-- begin --

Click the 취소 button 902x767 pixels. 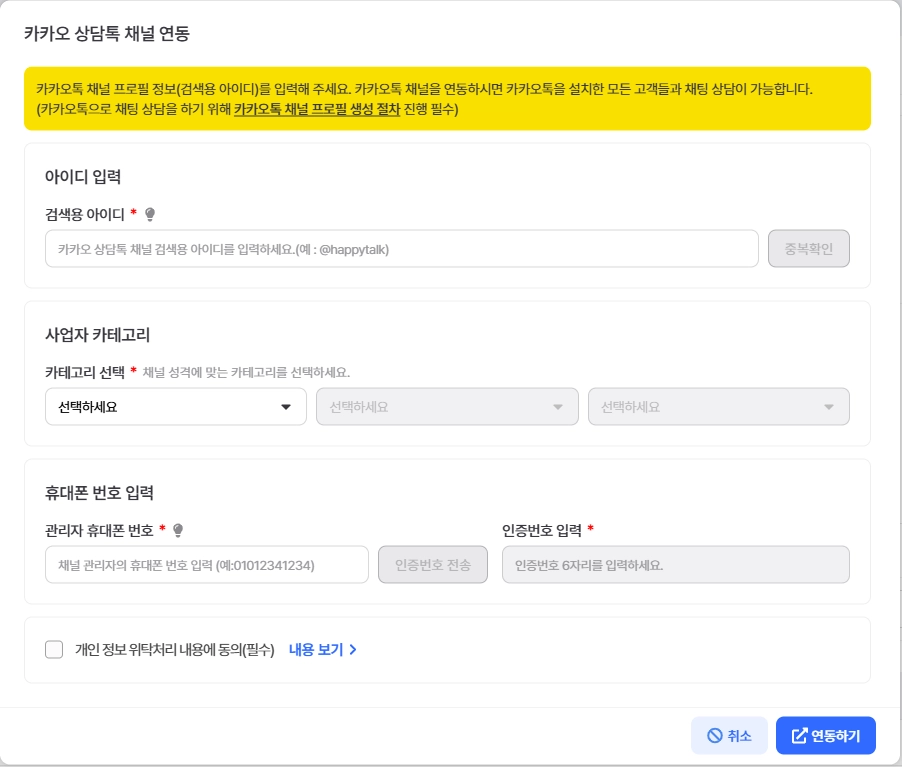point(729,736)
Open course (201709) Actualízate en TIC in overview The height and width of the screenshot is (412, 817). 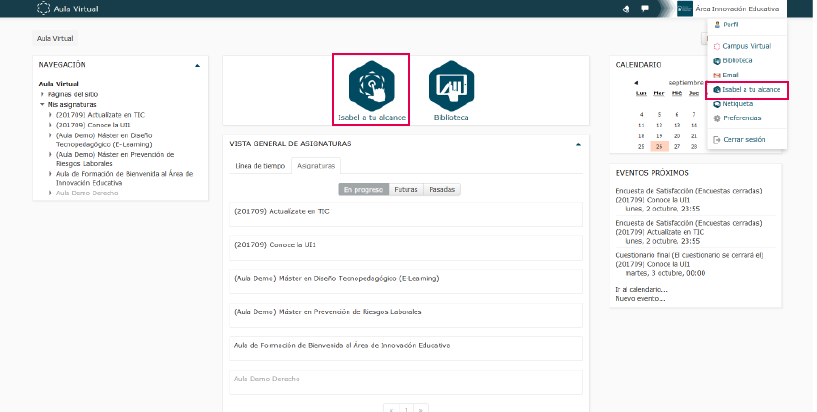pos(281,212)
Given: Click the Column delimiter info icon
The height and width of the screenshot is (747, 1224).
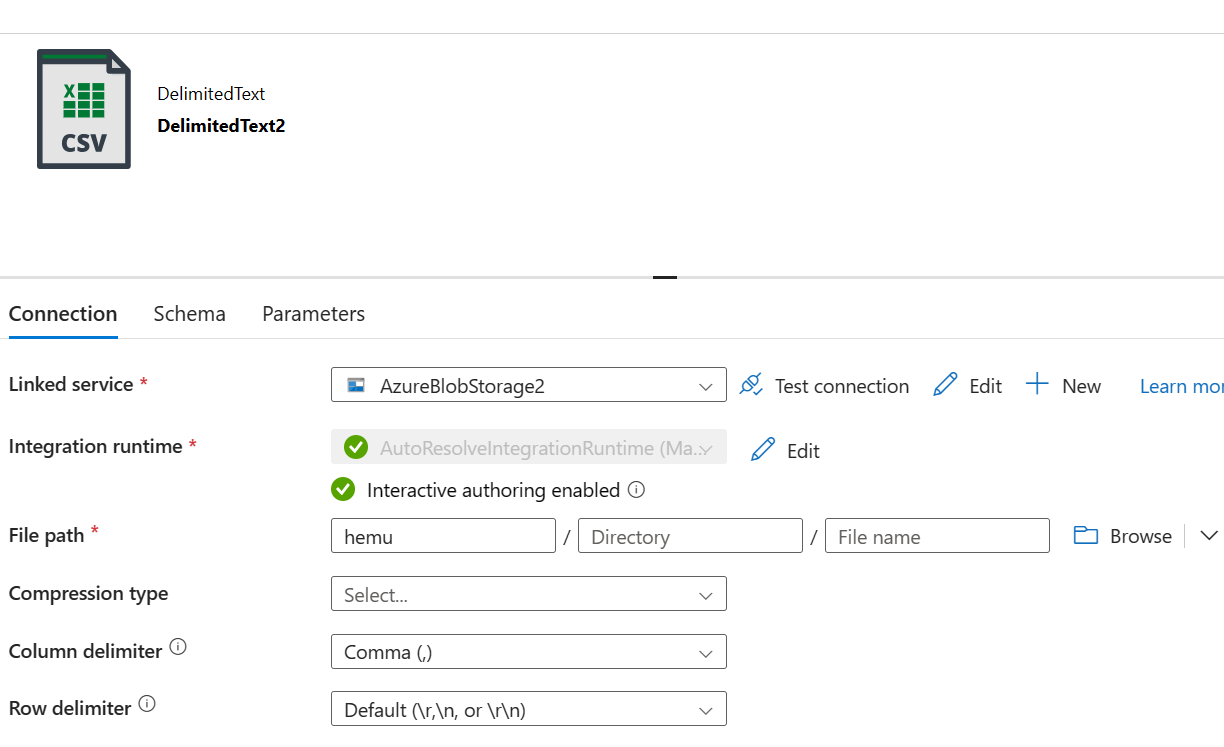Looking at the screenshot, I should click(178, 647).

-- end --

• What the task asks: Render as a numbered list the lines of the data from the line containing "Given: Click the Column delimiter info icon" through the end of the data, both ends included, skipping blank lines. Leave the pictures out of your list.

• Task response:
1. Given: Click the Column delimiter info icon
2. The height and width of the screenshot is (747, 1224).
3. Looking at the screenshot, I should click(178, 647).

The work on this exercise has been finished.